Five Reasons to Avoid Putting Your Show’s Retargeting on Autopilot

Aug 10

Five Reasons to Avoid Putting Your Show’s Retargeting on Autopilot

Today’s automated retargeting solutions make it very easy to use a “set it and forget it” approach to retargeting. While these solutions are very sophisticated and can streamline workflow, it is difficult to reach optimum KPIs without ongoing human guidance based on our experience buying tens of millions of retargeting and other programmatic online ads around the world for exhibitions and events.

We share five reasons why event marketers should not put their retargeting on autopilot…

It is hard to know when you launch an attendee acquisition campaign which one of the channels will perform the best so why lock in specific channel spend in advance?  You may want to increase or decrease retargeting based on how it is performing relative to other channels.  Human interaction will be required to make these adjustments.  In addition, if you want to optimize retargeting campaigns using disparate programmatic ad buying platforms, which don’t talk with each other such as Facebook, YouTube and other walled gardens, you will need to manually change ad spend.

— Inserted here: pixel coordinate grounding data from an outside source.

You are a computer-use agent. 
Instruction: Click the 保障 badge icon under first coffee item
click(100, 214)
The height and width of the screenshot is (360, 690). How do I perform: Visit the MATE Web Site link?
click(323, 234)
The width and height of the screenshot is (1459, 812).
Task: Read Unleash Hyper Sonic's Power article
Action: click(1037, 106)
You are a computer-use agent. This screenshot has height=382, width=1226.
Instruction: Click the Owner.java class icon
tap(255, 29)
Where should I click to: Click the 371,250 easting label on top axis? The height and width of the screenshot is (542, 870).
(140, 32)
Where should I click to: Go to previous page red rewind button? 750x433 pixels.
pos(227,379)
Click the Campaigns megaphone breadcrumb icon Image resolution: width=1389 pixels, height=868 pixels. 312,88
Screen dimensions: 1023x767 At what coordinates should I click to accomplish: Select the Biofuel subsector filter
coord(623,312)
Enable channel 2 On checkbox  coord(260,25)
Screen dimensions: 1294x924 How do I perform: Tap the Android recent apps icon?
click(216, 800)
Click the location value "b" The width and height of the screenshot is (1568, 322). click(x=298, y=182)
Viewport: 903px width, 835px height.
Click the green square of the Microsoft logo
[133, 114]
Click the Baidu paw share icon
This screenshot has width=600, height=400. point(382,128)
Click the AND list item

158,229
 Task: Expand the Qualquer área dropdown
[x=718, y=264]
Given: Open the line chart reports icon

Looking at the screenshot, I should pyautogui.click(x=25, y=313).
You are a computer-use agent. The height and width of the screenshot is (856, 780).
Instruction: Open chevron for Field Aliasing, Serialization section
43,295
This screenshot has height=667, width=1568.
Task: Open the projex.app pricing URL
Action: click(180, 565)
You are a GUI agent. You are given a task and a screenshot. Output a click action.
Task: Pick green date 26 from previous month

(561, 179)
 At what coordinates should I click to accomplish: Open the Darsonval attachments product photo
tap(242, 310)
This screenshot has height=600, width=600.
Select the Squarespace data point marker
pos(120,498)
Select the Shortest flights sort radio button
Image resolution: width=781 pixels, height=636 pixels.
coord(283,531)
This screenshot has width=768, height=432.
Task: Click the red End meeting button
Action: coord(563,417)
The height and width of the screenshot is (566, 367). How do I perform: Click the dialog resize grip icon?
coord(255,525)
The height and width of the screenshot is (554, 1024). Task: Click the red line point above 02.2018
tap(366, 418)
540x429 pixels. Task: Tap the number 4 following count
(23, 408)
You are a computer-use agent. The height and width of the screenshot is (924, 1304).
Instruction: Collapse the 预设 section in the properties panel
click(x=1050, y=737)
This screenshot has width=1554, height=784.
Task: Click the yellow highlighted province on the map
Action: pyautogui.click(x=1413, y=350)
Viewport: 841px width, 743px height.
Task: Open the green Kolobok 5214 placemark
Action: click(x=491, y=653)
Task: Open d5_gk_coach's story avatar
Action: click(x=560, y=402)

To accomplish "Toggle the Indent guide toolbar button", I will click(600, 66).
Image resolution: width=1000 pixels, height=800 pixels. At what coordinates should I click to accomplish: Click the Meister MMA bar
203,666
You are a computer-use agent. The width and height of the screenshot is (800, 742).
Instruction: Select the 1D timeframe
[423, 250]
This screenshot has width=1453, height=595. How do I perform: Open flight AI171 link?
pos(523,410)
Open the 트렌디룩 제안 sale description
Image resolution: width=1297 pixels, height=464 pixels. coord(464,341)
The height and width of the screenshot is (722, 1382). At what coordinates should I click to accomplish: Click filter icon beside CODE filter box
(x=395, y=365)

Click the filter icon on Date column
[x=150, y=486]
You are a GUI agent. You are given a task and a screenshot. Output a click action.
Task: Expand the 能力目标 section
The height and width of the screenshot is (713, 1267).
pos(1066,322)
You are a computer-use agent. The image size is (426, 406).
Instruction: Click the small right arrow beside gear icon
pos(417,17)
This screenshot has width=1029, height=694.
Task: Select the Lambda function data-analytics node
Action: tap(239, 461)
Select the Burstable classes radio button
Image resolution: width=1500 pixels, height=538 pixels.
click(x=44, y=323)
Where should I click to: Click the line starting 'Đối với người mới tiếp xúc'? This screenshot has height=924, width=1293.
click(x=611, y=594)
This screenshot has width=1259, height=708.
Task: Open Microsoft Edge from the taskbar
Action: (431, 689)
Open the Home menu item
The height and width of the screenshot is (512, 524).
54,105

While it is possible to set a bid and stick with it for the entire retargeting campaign, we often find it beneficial to adjust bids on the fly, especially for longer ad flights for international trade shows.  Changes happen in the marketplace.  For example, demand may go up for the ad inventory you want.  Failure to respond can be costly.  Also, change can occur internally.  You may decide to prioritize a target audience, boost media weight on certain placements, etc., which may require updating your bids.  By providing inputs that are beyond the purview of automated ad serving systems, you can help the programmatic algorithms better meet your needs.

Testing has been a key part of marketing for decades.  Experimenting with creative, targeting, offers, etc. is a very effective way to identify new opportunities and maximize results for attendee marketing.  While automated solutions can facilitate execution of A/B tests and other experiments, development of testing concepts and subsequent optimizations still require human involvement.

Tagging problems can occur after you have placed the retargeting code on your show website.  For example, you may inadvertently disrupt the code while updating your site or add other tags that create conflict with existing ones.  If you use a set it and forget it strategy, and don’t catch these problems, you risk negatively affecting your data, a critical part of retargeting.  Also, you may miss out on important benefits from new tags and other technical updates from your solutions providers if you are operating on autopilot mode.

Static geotargeting strategies can waste money for campaigns with large footprints.  People that are farther away generally need more time to plan their visit so the geotarget should be scaled down across the ad flight to optimize performance.  For example, we run a five month campaign for one of clients’ shows which starts out targeting 100+ countries.  The footprint gradually tightens as the event gets closer and by opening day the ads are being targeted at a single U.S. DMA.  These adjustments, which are tailored based on ticket purchase data, must be manually made to the campaign based on human analysis and decisions.